▶ **Problem set**:
1: In the complex number thread, why was the fraction given in Answer 5 written again in Answer 7? Explain in one to three sentences.
2: In the complex number thread, what calculation did the person asking think was supposed to be done?
3: Reproduce the complex number thread between "you forgot the" and "numbers 8 and 4...", inclusive.

Question

Simple Complex Number::
http://i289.photobucket.com/albums/ll211/zephyrxX_Y/ScreenShot2013-04-01at70546PM_zpsfebc8e68.png

I don't understand how the fraction turned into the final answer.

I thought that you're supposed to do 2pi-(-4pi/3)

Please help explain!

Answer 1

simple complex number lol

Answer 2

lol I just realised hahaha.

Answer 3

Well, this seems straightforward enough :)

Answer 4

How did they get the answer O_o?

Answer 5

Hang on, let me write it out for you :)
\[\huge \frac{8e^{i2\pi}}{4e^{\frac{4\pi}{3}}}\]

Answer 6

you forgot the minus and the i for the denominator =)

Answer 7

Me? Forget? hah ^.^
But yeah, glad you caught that :)

First, let's deal with the "normal" numbers 8 and 4...
\[\huge \frac{8e^{i2\pi}}{4e^{-i\frac{4\pi}{3}}}\]
\[\huge 2\times \frac{e^{i2\pi}}{e^{-i\frac{4\pi}{3}}}\]

Answer 8

OK ;3

Answer 9

Now, normally, I'd tell you to use the laws of exponents, but before anything else...
\[\huge e^{i\theta}=\cos\theta \ + \ i\sin\theta\]

Answer 10

Aha. Got that ;3.

Answer 11

Well, what does that mean for
\[\huge e^{i2\pi}\]?

▶ **Dataset section**:
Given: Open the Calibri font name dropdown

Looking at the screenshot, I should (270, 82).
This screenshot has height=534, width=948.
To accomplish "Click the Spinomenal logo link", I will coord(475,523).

▶ **Final results**:
1: Answer 6 pointed out that the denominator was missing the minus sign and the i. Answer 7 therefore rewrote the fraction with the denominator as 4e^(-i4π/3).

2: 2pi-(-4pi/3)

3:
you forgot the minus and the i for the denominator =)

Answer 7

Me? Forget? hah ^.^
But yeah, glad you caught that :)

First, let's deal with the "normal" numbers 8 and 4...